> TEXTO PARA ANÁLISIS:

▶

Por Miguel Ángel Castilla Camargo
miguelcastillac@hotmail.com
Hace poco, en los archivos de La Casa de Nariño se encontró un documento que podría considerarse material clasificado. Una hoja suelta con un verso de la más profunda inspiración, podría constituirse con el paso de los días en tal vez una de las cuartillas de la época de oro colombiana:
La somnolencia de la nulidad
Me está matando por dentro
Ven y calma este tormento
O carga con esa culpabilidad
No hay necesidad de invocar a Silva o al “Tuerto” López para saber que se trata de la producción de un artista que plasma la paquidermia nacional. Lástima que no tiene fecha, porque de tenerla, pobrecito del presidente de turno.
Consulté el texto con una sicóloga y me dijo que era típico de una mente bipolar. Luego fui donde un siquiatra y me expresó que era un caso simple de pre suicidio. Un politólogo me enseñó que ese tipo de aflicciones son cosas que pasan cuando el electorado no es de confiar. Por último una señora en Bosconia, después de leer el verso me dijo con sabiduría: “El flojo se conoce hasta sudao”.

◀

(Datos de localización por coordenadas de píxeles)
▶

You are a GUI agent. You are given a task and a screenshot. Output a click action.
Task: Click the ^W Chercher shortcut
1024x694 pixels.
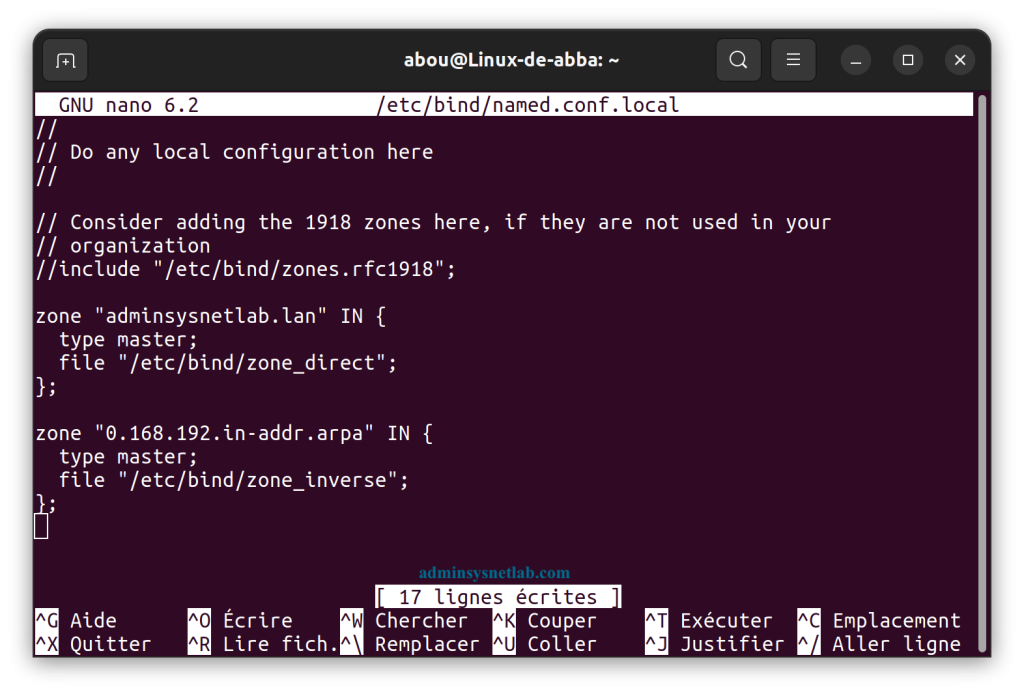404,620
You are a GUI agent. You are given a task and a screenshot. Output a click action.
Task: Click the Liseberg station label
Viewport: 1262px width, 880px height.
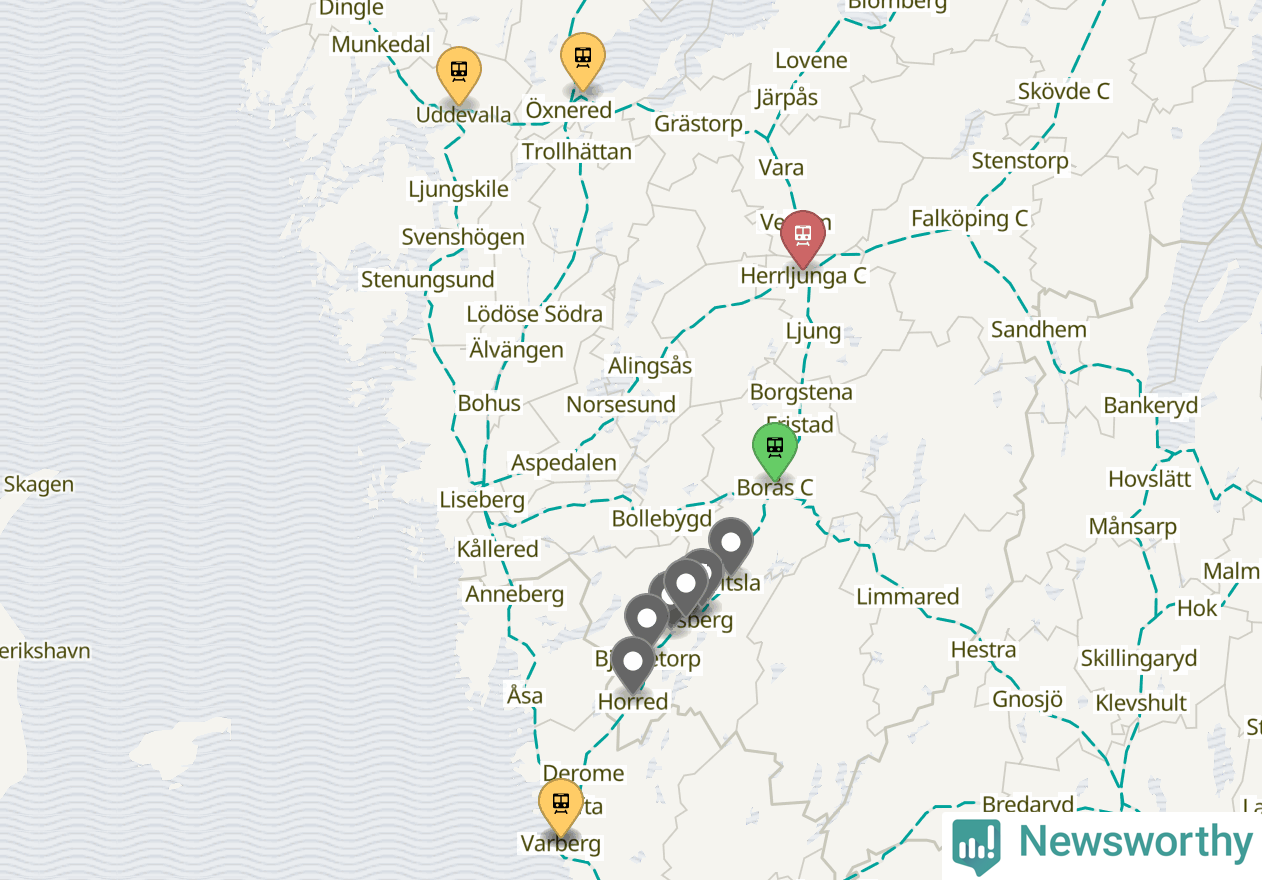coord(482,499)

◀

> CONSIGNA:
Cite literalmente el fragmento del texto sobre el verso hallado en la Casa de Nariño que comienza con las palabras que contienen "Por Miguel Ángel" y termina con "presidente de turno.".

> SOLUCIÓN:
Por Miguel Ángel Castilla Camargo
miguelcastillac@hotmail.com
Hace poco, en los archivos de La Casa de Nariño se encontró un documento que podría considerarse material clasificado. Una hoja suelta con un verso de la más profunda inspiración, podría constituirse con el paso de los días en tal vez una de las cuartillas de la época de oro colombiana:
La somnolencia de la nulidad
Me está matando por dentro
Ven y calma este tormento
O carga con esa culpabilidad
No hay necesidad de invocar a Silva o al “Tuerto” López para saber que se trata de la producción de un artista que plasma la paquidermia nacional. Lástima que no tiene fecha, porque de tenerla, pobrecito del presidente de turno.